1
Поездка на Сахалин потребовала от Чехова большого напряжения. Все чаще теперь жаловался он на нездоровье.
В шутку Чехов говорил, что рассохся, как старый шкаф, и в этой шутке слышалась новая, не свойственная ранее Чехову тревога.
Надо было что-то предпринимать.
Чехов решил оставить Москву и поселиться в деревне.
Какой-то разорившийся художник продавал небольшое имение по соседству с деревней Мелихово, в ста верстах от Москвы, и Чехов торопливо, почти не глядя, купил его.

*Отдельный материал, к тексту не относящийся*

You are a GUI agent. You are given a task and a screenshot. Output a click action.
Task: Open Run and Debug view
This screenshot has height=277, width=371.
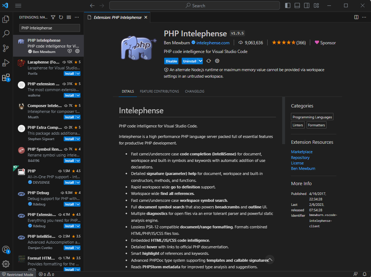6,63
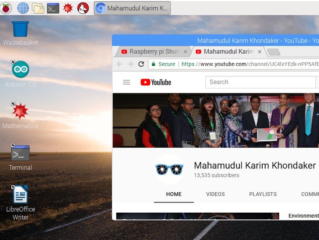The image size is (319, 240).
Task: Open the file manager in the taskbar
Action: 38,8
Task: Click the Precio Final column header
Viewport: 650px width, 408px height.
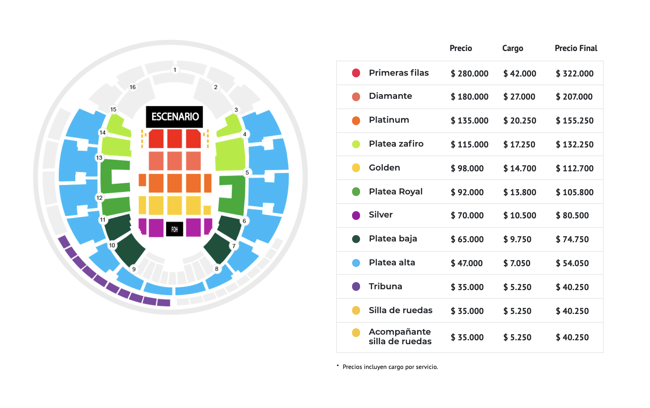Action: tap(576, 48)
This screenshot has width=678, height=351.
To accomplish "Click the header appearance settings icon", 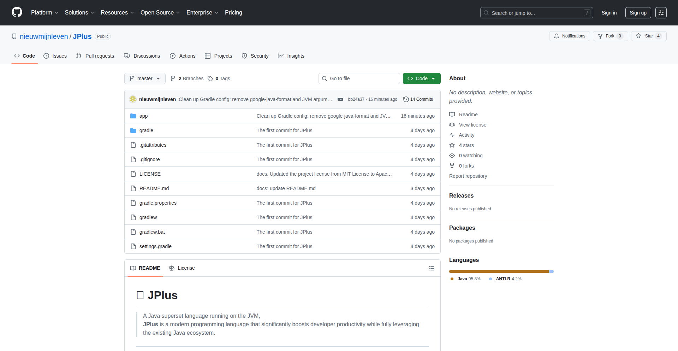I will (661, 13).
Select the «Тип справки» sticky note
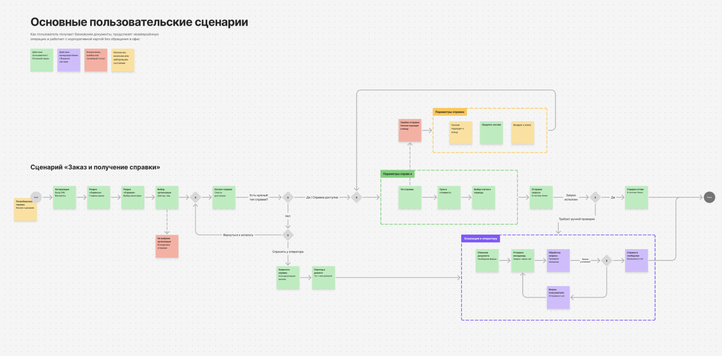 click(410, 197)
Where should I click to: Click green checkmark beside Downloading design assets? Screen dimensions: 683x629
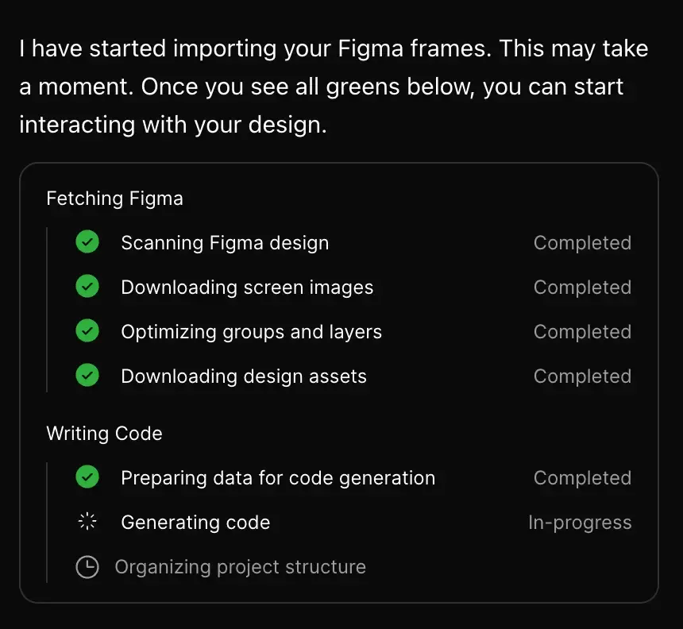pyautogui.click(x=87, y=375)
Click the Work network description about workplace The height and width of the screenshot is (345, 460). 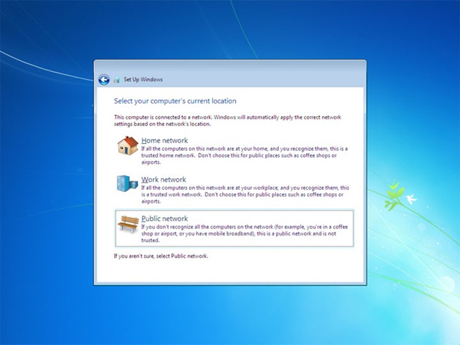click(x=245, y=195)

Не одна болезнь гнала Чехова из Москвы. Он мечтал о письменном столе и книгах, о долгой работе. Многое накопилось у Чехова, и многое надо было ему написать. Чехов искал одиночества. Его он имел только раз в жизни — в последние таганрогские годы. Но тогда Чехов был гимназистом и одиночество казалось ему ненужным.
В Москве писать больше не хотелось. После долгого путешествия по бесконечным почтовым трактам сквозь тайгу, где деревья шумели, как морской прибой, после плавания по широким рекам и океану — жизнь в городе, в четырех оклеенных обоями стенах представлялась Чехову мелкой и безвкусной. Путешествуя, он разговаривал с возницами, почтальонами, смотрителями маяков, крестьянами, лодочниками, кузнецами, капитанами. В Москве он разговаривал с друзьями семьи, знакомыми литераторами и издателями. И это было скучно.
— Писатель должен жить не на Малой Дмитровке, а с народом, — говорил он.
Чехов с радостью упаковал вещи. Один из ящиков он наполнил лекарствами. Когда надоест сидеть за письменным столом, будет особенно интересно заняться медициной — не только врачебной практикой, но и медицинской теорией.
Чехов испытывал какую-то гордость, когда читал в газетах или в специальных журналах о последних открытиях двух великих германских медиков — Роберта Коха и Рудольфа Вирхова. Свои открытия они делали с помощью микроскопа. И Чехову хотелось самому купить микроскоп...
Разорившийся художник оказался мошенником. Вместо леса торчали одни пни, скотина была заморена голодом, сошедший снег обнажал унылые пустыри. Старый дом имел какой-то глупый вид и был заполнен тараканами.
Чехов переселился в Мелихово вместе с родными. Чеховская семья принялась устраивать свой новый угол.
Переделали дом, вырыли большой пруд, и вскоре он стал походить на аквариум — столько в него напустили разных рыбок, привезенных в банках из Москвы. На высоких деревьях повесили скворечни с надписями: «Братья Скворцы» и «Питейный дом». А по двору гуляли кофейного цвета египетские голуби. Они напоминали о тех временах, когда Чехов запускал голубей с таганрогских крыш.
Все увлекало Чехова в первую мелиховскую весну. О траве, зазеленевшей на проталинах, или о скворцах, поселившихся в «Питейном доме», он сообщал в Москву, как о необыкновенных событиях.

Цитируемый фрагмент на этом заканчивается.